**Given records**:
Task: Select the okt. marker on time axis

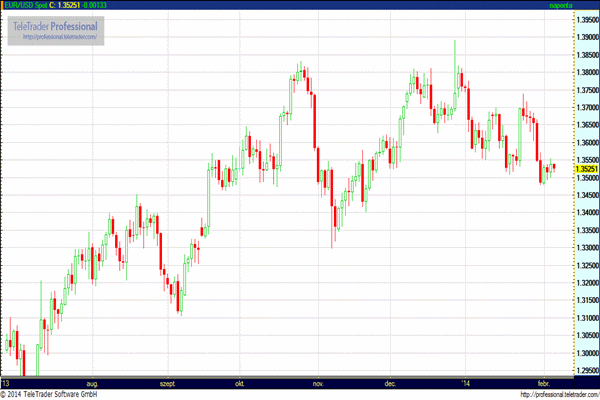Action: pyautogui.click(x=240, y=384)
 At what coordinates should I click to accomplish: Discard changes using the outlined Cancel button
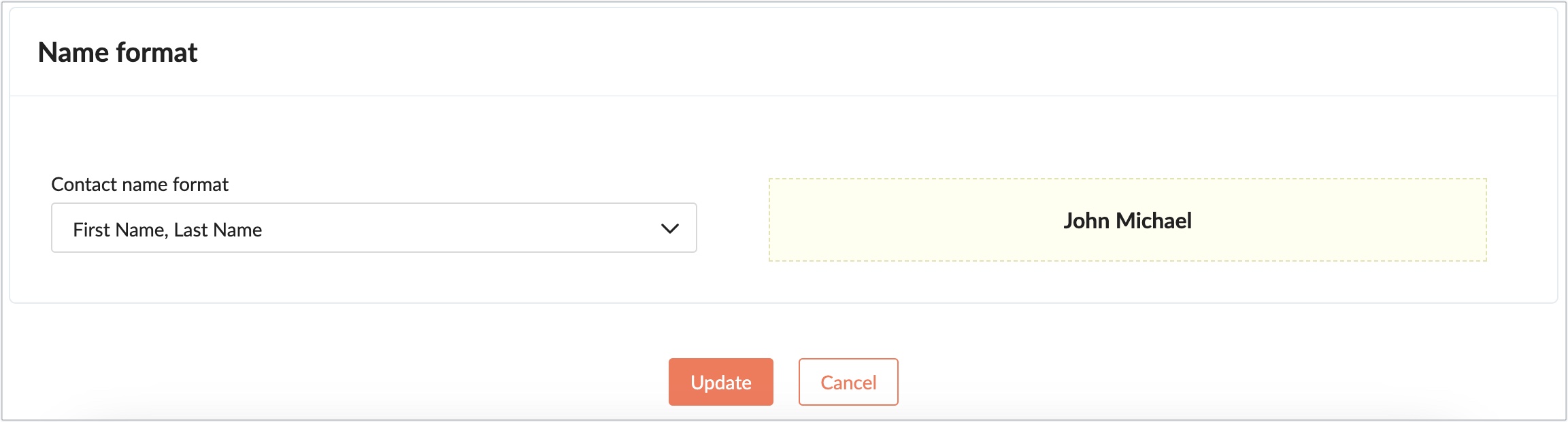point(848,383)
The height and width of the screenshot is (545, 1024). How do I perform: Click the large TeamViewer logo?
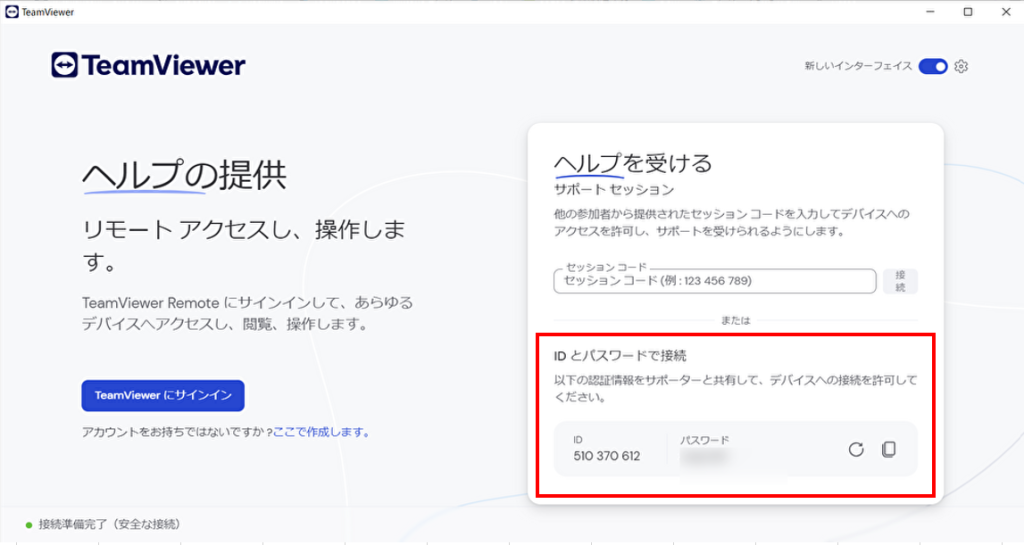click(x=148, y=66)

**What you should do**: Exactly the lines from the line with "At what coordinates" through the last line of the listing, both included, should be extracted, and the pictures left behind.

**Task response**:
 At what coordinates should I click to accomplish: Discard changes using the outlined Cancel button
point(848,383)
The height and width of the screenshot is (545, 1024). How do I perform: Click the large TeamViewer logo?
click(x=148, y=66)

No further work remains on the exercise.